▶ [What you are asked to do]
Please copy the records below word for word, starting at the line that contains "Flag the litre_cola comment" and continuing through the end of the records. Leave the pictures out of your copy.

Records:
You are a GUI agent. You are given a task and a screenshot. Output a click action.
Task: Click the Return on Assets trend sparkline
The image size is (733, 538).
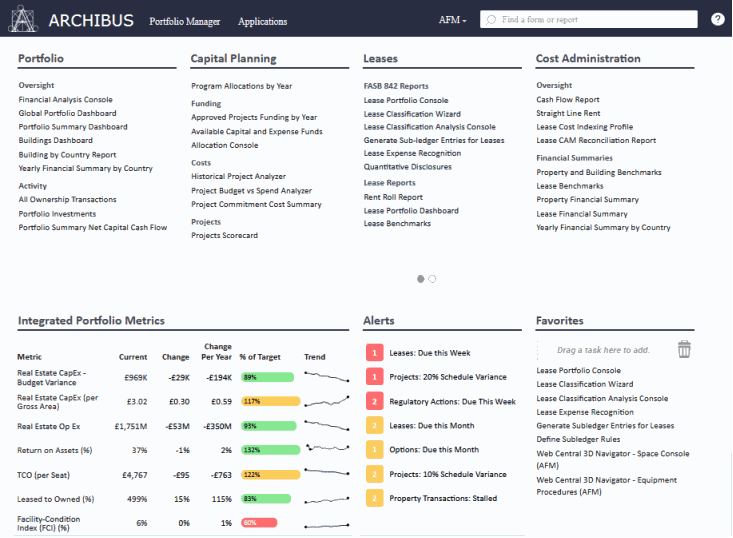(x=326, y=450)
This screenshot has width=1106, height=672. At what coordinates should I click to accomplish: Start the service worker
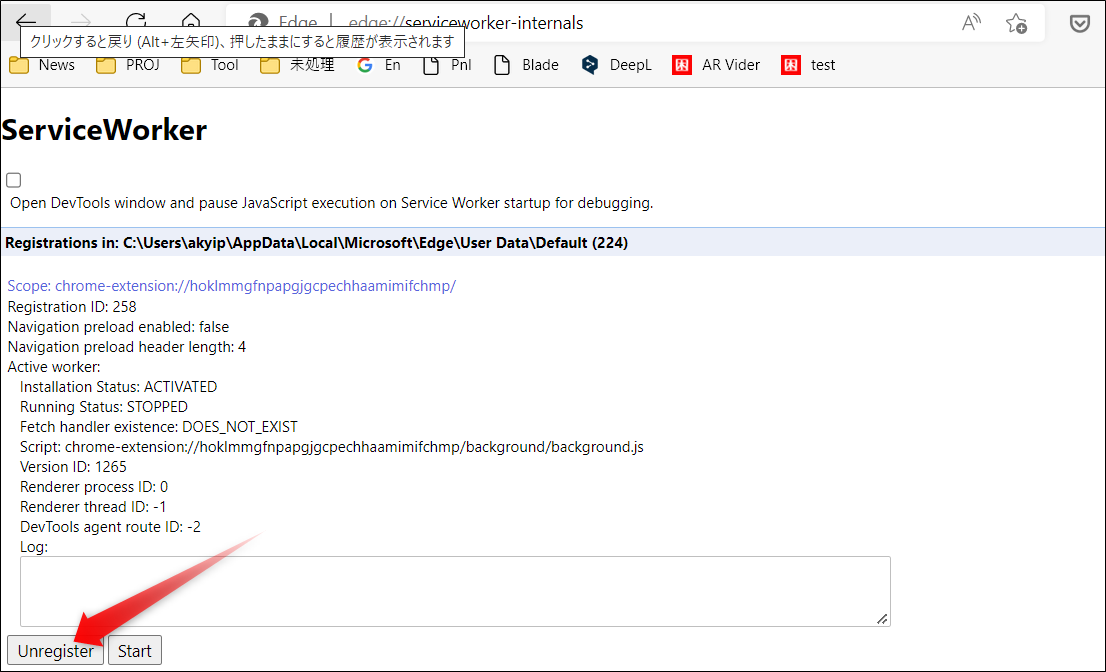click(134, 650)
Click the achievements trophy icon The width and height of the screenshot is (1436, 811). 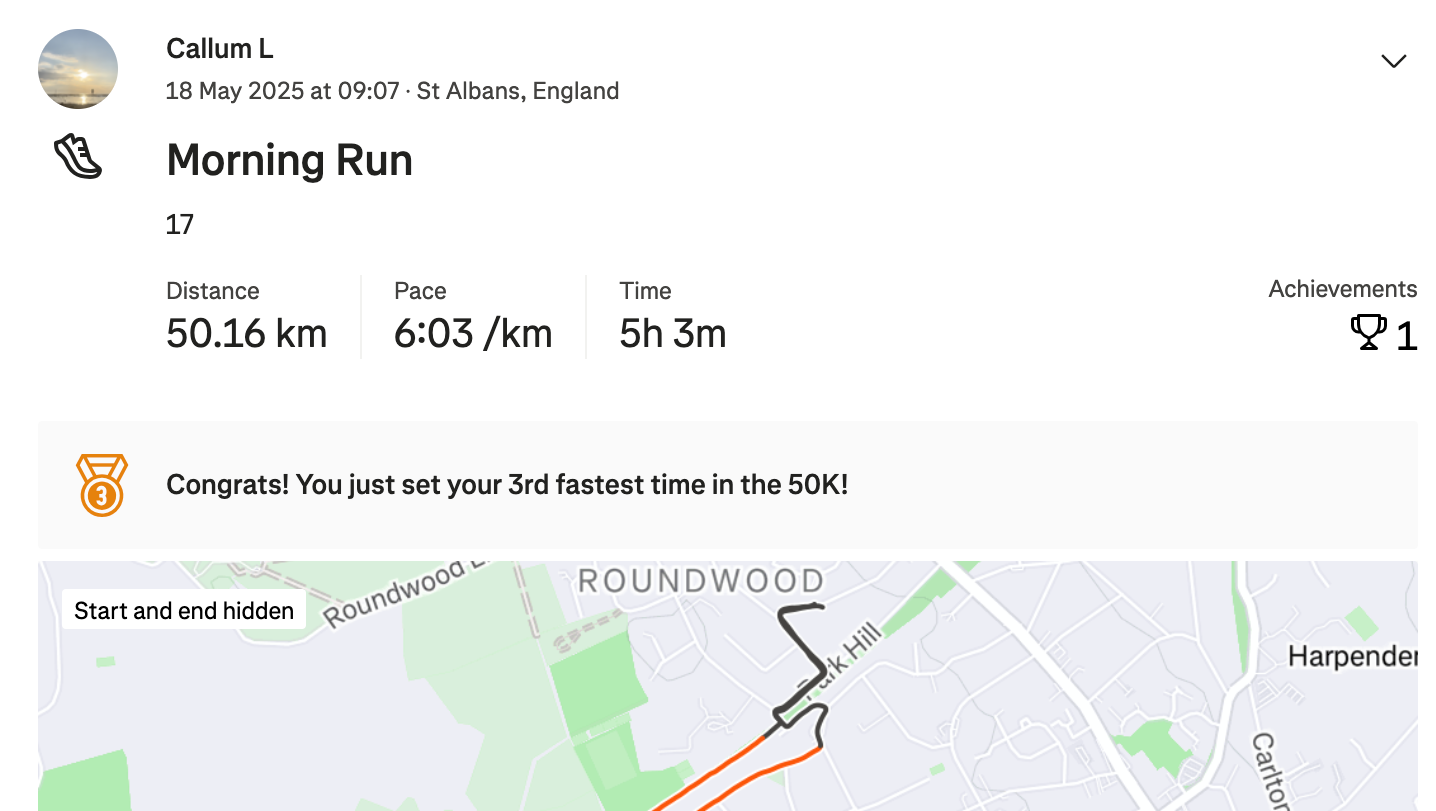(x=1368, y=332)
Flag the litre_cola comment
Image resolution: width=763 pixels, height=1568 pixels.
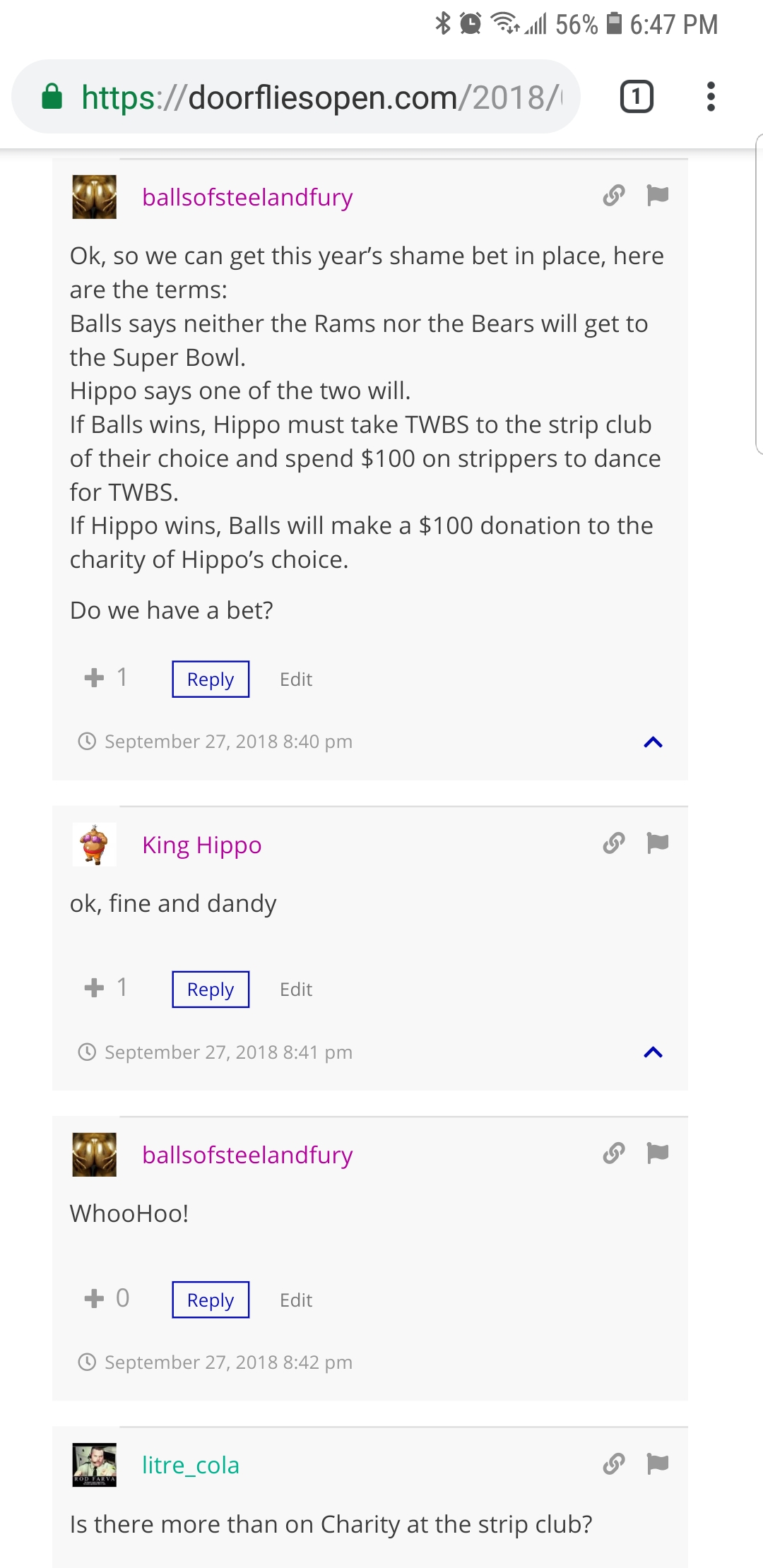click(657, 1464)
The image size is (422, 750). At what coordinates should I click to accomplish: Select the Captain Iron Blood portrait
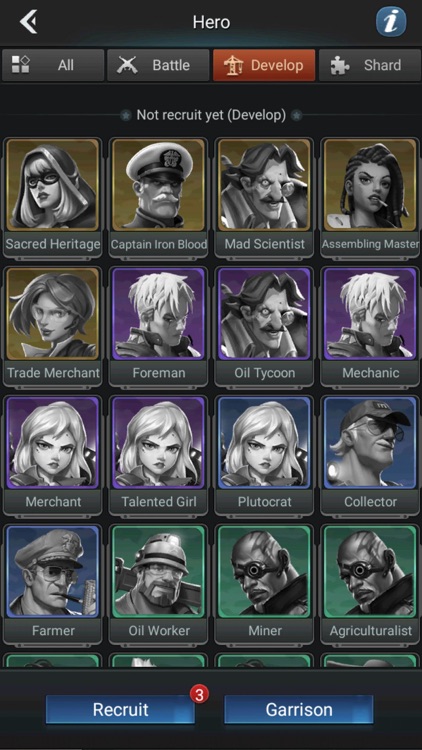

▶ [Answer to this task]
Flag the litre_cola comment
Image resolution: width=763 pixels, height=1568 pixels.
click(657, 1464)
The image size is (422, 750). At what coordinates should I click to accomplish: Select the Captain Iron Blood portrait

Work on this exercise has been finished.